There was blood spraying from the back of a militiaman’s head as he fell. And now he could see the guns in the hands of the figures, and hear the shouts of the militia, and see the flash of las-fire.
He felt his mouth opening. Sucreen was shouting into her vox-link. He saw a masked figure drop from the open cab door of the Hysen Cartel crawler. Other figures were moving around the vehicle, working controls and turning wheels. They were wearing cartel overalls, but breather masks covered their heads.
Cracks appeared down the centre of the five cargo sections.
His eye caught a figure raising what looked like a section of pipe onto his shoulder.
Nessegas had enough time to realise what was about to happen, before the missile stuck the cupola and ripped it from the cavern roof in a ball of flame. Debris and fire fell through the freezing air. Smoke billowed up into the air vents leading to the rest of the starport.
On the
cavern floor, the five sections of the Hysen Cartel crawler split open like flowers unfurling to greet the sun. Gas poured from each container, shimmering with warmth as it rose to follow the smoke up and out of the cavern.
Northern Reaches
The Imperial Palace, Terra
The infiltrator moved up through the Palace from the door into the underworld. He moved quickly but with care, passing through the derelict layers, and then up through seldom-trod paths. He wove past patrol servitors and sensor nodes, following a route held in his mind. The eyes of patrol servitors touched him, but did not see him.
In a dank tunnel running between water cisterns, the ghost met the second of his kind. Both of them paused, weapons and eyes steady on each other.
‘Calisto,’ he whispered.
‘Hecate,’ the other replied.
The first nodded once, his weapon unwavering.
‘Mission parameter?’
‘Eurydice.’
The first infiltrator nodded and lowered his weapon.
The two moved together in silence, flowing up through the Palace’s shadows.

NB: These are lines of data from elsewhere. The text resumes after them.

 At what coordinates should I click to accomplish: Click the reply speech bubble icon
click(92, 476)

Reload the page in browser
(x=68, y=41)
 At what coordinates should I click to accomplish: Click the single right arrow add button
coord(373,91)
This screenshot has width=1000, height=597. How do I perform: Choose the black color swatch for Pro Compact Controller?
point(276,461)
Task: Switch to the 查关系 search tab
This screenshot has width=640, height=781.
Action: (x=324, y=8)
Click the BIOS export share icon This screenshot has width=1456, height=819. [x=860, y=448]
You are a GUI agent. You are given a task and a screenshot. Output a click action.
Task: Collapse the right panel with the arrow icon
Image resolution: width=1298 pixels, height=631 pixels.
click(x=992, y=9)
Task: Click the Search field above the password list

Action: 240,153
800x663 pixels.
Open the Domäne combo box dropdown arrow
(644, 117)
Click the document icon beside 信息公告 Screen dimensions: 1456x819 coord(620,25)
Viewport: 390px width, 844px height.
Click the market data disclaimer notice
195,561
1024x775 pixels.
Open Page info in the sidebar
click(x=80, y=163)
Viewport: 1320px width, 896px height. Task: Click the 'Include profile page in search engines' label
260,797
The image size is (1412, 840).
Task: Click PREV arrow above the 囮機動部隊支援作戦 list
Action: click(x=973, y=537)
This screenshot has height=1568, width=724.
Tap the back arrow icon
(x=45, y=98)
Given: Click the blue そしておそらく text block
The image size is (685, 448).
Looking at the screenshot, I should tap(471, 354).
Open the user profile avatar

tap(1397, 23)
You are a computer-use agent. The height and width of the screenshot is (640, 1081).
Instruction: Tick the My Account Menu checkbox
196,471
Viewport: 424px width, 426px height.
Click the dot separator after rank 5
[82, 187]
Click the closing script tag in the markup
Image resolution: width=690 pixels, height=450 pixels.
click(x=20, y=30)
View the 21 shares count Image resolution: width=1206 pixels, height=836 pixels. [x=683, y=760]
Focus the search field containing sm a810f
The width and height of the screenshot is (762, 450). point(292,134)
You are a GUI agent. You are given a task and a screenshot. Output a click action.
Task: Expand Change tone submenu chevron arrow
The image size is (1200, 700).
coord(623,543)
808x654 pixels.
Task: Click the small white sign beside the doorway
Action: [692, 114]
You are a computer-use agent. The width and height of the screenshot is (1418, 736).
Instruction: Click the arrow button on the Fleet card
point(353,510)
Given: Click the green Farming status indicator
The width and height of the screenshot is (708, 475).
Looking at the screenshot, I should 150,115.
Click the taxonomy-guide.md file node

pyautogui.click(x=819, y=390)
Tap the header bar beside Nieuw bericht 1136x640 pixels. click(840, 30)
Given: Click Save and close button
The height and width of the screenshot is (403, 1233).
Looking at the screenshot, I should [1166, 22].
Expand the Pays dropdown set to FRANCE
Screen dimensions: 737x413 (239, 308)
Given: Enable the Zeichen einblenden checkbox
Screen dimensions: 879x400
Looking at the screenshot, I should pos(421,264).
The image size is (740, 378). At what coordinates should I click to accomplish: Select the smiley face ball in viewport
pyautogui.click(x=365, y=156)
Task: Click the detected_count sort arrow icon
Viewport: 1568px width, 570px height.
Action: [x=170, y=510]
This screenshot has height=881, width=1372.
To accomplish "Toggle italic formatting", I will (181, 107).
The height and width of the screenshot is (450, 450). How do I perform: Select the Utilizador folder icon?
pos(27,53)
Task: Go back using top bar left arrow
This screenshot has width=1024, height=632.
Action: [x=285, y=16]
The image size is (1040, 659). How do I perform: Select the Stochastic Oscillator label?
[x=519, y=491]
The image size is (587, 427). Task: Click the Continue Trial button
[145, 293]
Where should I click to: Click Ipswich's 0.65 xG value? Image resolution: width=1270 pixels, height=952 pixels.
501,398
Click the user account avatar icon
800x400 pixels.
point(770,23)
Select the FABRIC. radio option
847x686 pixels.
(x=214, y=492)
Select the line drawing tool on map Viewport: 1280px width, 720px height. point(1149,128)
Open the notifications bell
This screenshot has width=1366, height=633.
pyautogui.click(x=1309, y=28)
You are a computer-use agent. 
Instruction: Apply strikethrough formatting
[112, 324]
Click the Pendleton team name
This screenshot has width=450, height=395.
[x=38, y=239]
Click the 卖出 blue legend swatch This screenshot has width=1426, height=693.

In a machine shaft, two became three. None of them spoke after exchanging code phrases. How each of them had entered the Palace was irrelevant. They had their mission parameter, and that was all the understanding they needed.
They flowed on like a breath of wind. Their armour hid the heat of their bodies, and the cameleoline bonded to the plates drank light and blurred colours. The armour was slight compared to the type normally worn by their kind, but their greatest protection was their skill in remaining unseen. That skill was sharp enough to see them through the Palace’s lower levels at speed.
Only when they reached the middle levels did matters become more complicated. Patrols of kill-servitors increased, but they only slowed the infiltrators. The true danger would come when they were close to their target. Then they would be in the domain of the Imperial Fists, and the Custodian Guards. When they entered that realm they would have to use every ounce of skill and planning to succeed. But succeed they would. Of that there was no question.